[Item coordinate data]
####

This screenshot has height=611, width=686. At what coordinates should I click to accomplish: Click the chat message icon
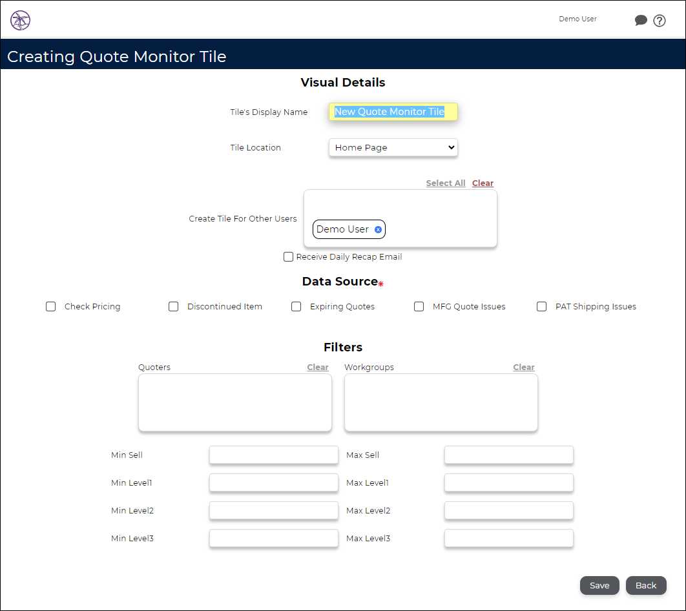pos(641,20)
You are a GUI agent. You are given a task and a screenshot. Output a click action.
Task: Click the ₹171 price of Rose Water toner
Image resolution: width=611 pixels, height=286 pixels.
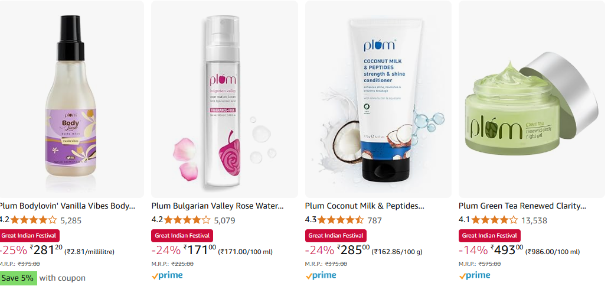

####

Please give each line of the listing above as a numbered list, skipping any blank lines and leaving the pictures out.

Result for this task.
1. This screenshot has height=611, width=686. At what coordinates should I click to accomplish: Click the chat message icon
2. pos(641,20)
3. You are a GUI agent. You are given a task and a screenshot. Output a click action.
4. Task: Click the ₹171 price of Rose Water toner
5. Image resolution: width=611 pixels, height=286 pixels.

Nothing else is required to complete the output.